Designing Josephson logic chips so as to be operative without the inclusion of inverters, through the use of complementary logic, permits testing on the basis of the presence or absence of an AC signal and eliminates testing problems associated with discriminating between the various AC signal levels on chip circuits associated with long-line receivers. With logic designed without the use of inverters -- using complementary logic based around true and complementary output from latches in conjunction with AND and OR then the amplifier has merely to discriminate between the presence and the absence of an AC signal (Fig. 1), about the zero base line (broken line, Fig. 1).

This then allows: (1) Amplifier implementation with better margins. (2) Feasibility of better discrimination between

signal (1) and noise (0) (e.g., crosstalk, external).
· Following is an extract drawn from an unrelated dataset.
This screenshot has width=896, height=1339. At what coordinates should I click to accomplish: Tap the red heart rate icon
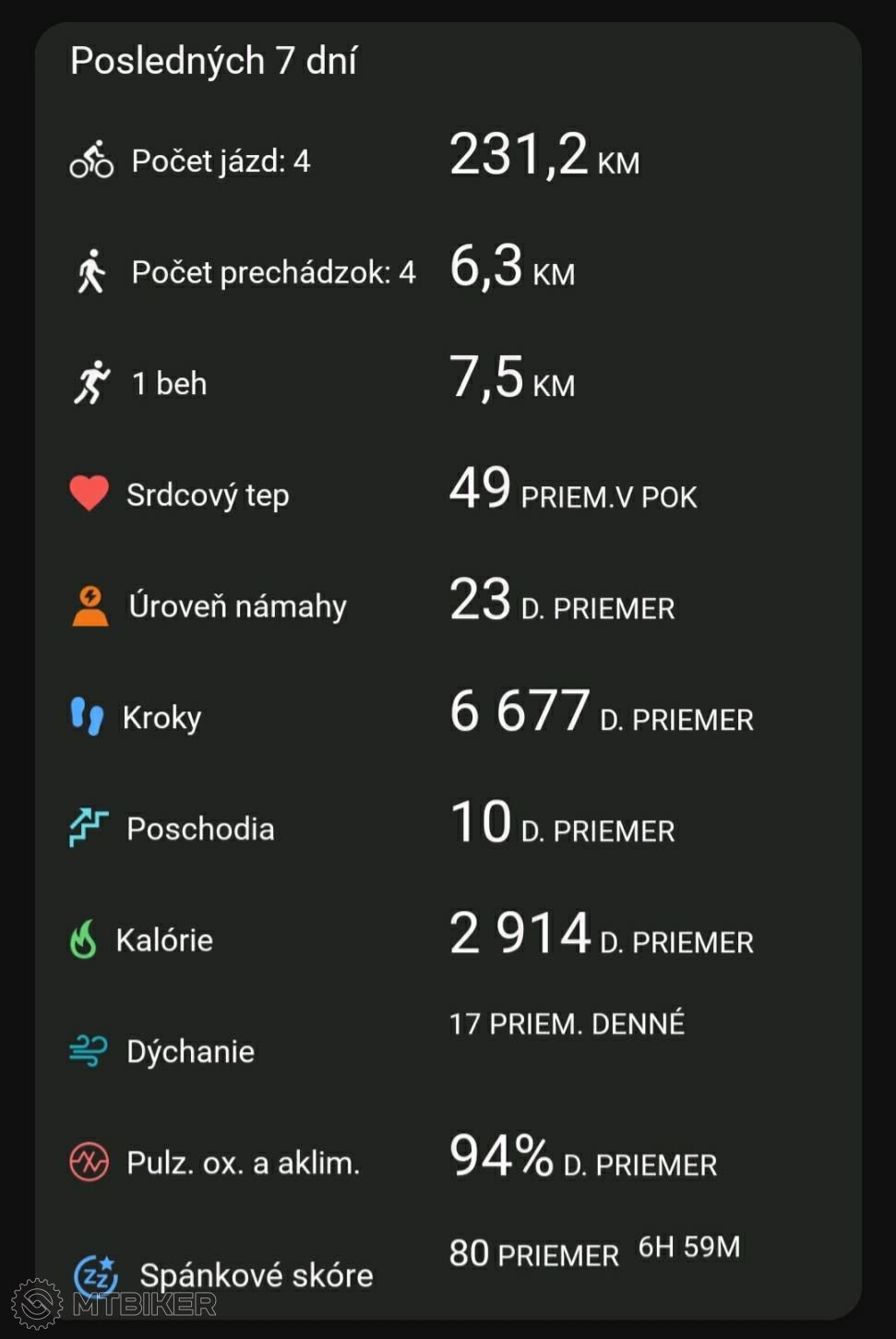(90, 494)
(3) Amplifier design as narrow band around AC power

frequency to allow better rejection of noise. In the figures,

PI = primary input

PO = primary output

LLR = long-line receiver

I = inverter

SLR - short-line receiver In the more conventional circuit configuration (Fig. 2) with inverters, testing Josephson logic chips with DC signal levels leads to problems with interpreting primary outputs on chip circuits associated with long-line receivers. This leads to a need for a special DC-coupled discriminating amplifier where discrimination can be made between the various AC signal levels below or above the b...